Merck then filed suit in the Court of International Trade seeking reversal of
Customs’ decision. Both parties filed motions for summary judgment. Merck asserted
that its exported merchandise was not subject to the NAFTA drawback restriction in
§ 1313(j)(4)(A) because it met one of the exceptions in § 3333(a), viz., a “good exported
to a NAFTA country in the same condition as when imported.” The government argued
that the duty-paid imported merchandise was the basis for the drawback claim, and,
under the plain language of § 1313(j)(4)(A), the § 3333(a) exceptions apply to the duty-
paid imported merchandise, not to the substituted exported merchandise. Because the
imported duty-paid merchandise was not itself subsequently exported, the government
argued that it was not a “good exported to a NAFTA country in the same condition as
when imported” under § 3333(a)(2) and therefore was subject to the NAFTA drawback
2006-1538 5
restriction in § 1313(j)(4)(A). The court agreed with the government and granted its
motion for summary judgment.
The trial court first noted that the statutory scheme is “inartfully drafted” because
“portions of it lie within the laws governing NAFTA, while other parts are embedded
within the statutes on duty drawback.” Merck, 435 F. Supp. 2d at 1258. The court then
noted that the parties disagreed over the interpretation of the clause in § 1313(j)(4)(A)
that provides that the “exportation to a NAFTA country . . . of merchandise that is
fungible with and substituted for imported merchandise, other than merchandise
described in [][19 U.S.C. § 3333(a)], shall not constitute an exportation” subject to duty
drawback. (emphasis added). Merck argued to the court that the “other than
merchandise” clause refers to the substituted exported merchandise.
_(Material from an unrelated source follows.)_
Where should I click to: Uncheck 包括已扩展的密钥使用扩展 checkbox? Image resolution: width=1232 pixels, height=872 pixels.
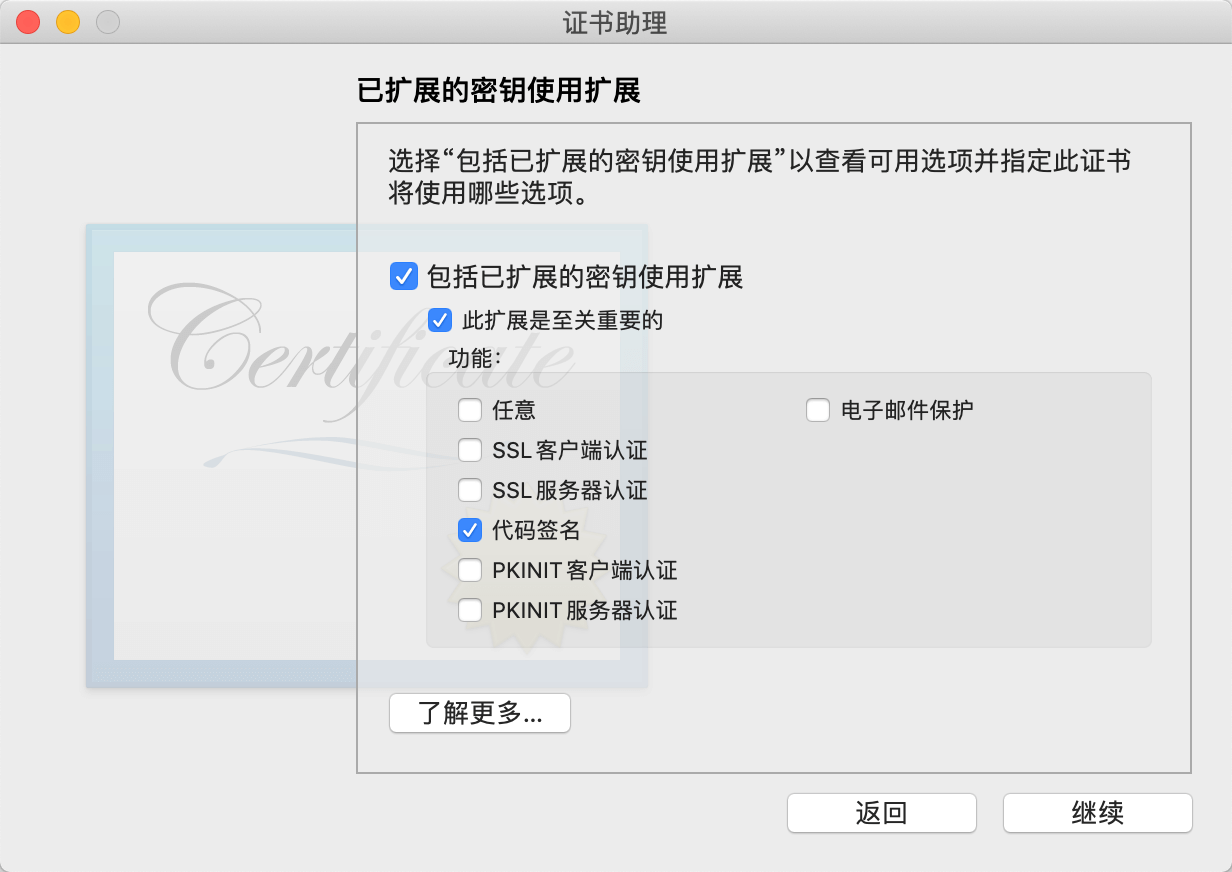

The government,
on the other hand, argued that the “other than merchandise described in 19 U.S.C.
§ 3333(a)” clause refers to the duty-paid imported merchandise.
The trial court determined that, applying the last antecedent rule, 4 the term
“imported merchandise” that immediately precedes the “other than merchandise” clause
modifies that clause. The court therefore adopted the government’s interpretation that
the “other than merchandise” refers to the duty-paid imported merchandise and that
§ 1313(j)(4)(A) eliminates drawback for substitute goods exported to a NAFTA country
unless the duty-paid imported merchandise is of the type listed in § 3333(a). The court
observed, however, that both interpretations lead to “ambiguous, absurd results and
renders impotent portions of the statutory scheme.” Merck, 435 F. Supp. 2d at 1259.
4
The court, quoting Barnhart v. Thomas, 540 U.S. 20, 26 (2003), stated
that the last antecedent rule instructs that “a limiting clause or phrase . . . should
ordinarily be read as modifying only the noun or phrase that it immediately follows.”
2006-1538 6
Hence, the court examined the legislative history and administrative regulations
pertaining to § 1313(j)(4)(A).
According to the trial court, the legislative history of the NAFTA Implementation
Act makes clear that Congress sought to eliminate nearly all drawbacks for substitute
unused merchandise exported to Mexico and Canada. The court observed that under
Merck’s interpretation of the relevant statutory provision, nearly all substituted
merchandise exported to Mexico or Canada would be eligible for duty drawback. The
court therefore determined that Merck’s interpretation of the statute could not be correct.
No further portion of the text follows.